### THE DATA
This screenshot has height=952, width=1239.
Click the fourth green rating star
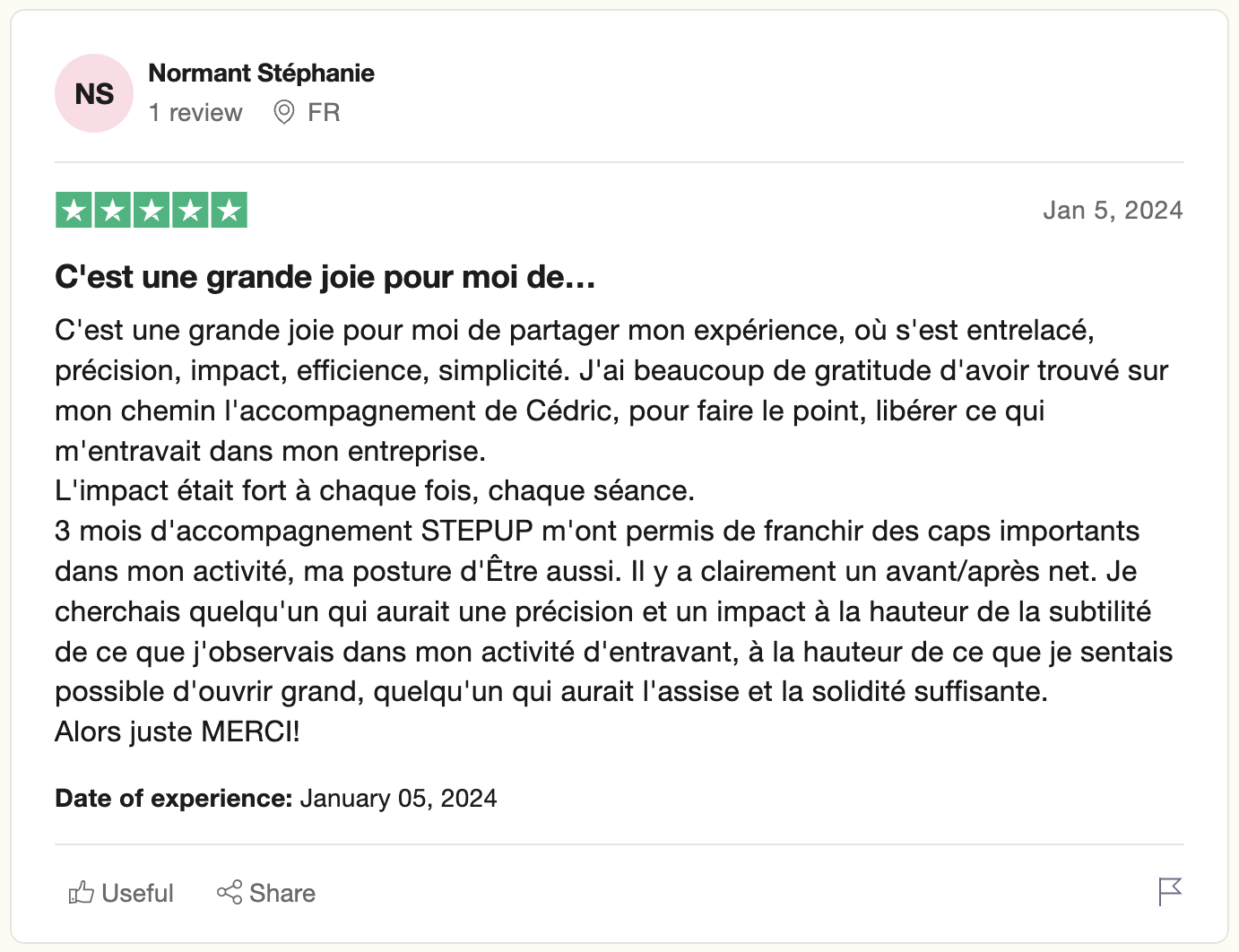[x=190, y=211]
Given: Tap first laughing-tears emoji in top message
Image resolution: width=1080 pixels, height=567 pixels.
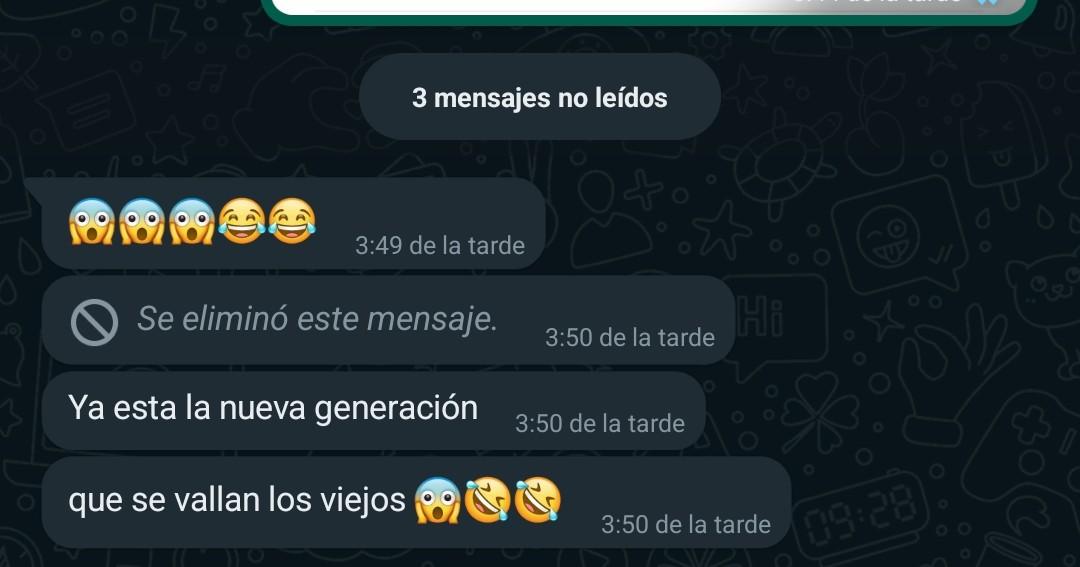Looking at the screenshot, I should tap(242, 222).
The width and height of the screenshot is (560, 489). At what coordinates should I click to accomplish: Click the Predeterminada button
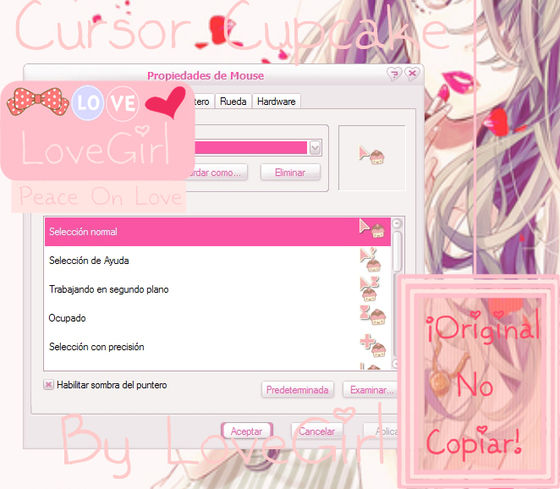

### AIM OF THE EXERCISE
The copy you output must match the entries above exactly, except that it has no pictures.

### ANSWER AREA
This screenshot has height=952, width=1239.
Click the fourth green rating star
[x=190, y=211]
Given: Tap first laughing-tears emoji in top message
Image resolution: width=1080 pixels, height=567 pixels.
Looking at the screenshot, I should tap(242, 222).
The width and height of the screenshot is (560, 489). At what coordinates should I click to accomplish: Click the Predeterminada button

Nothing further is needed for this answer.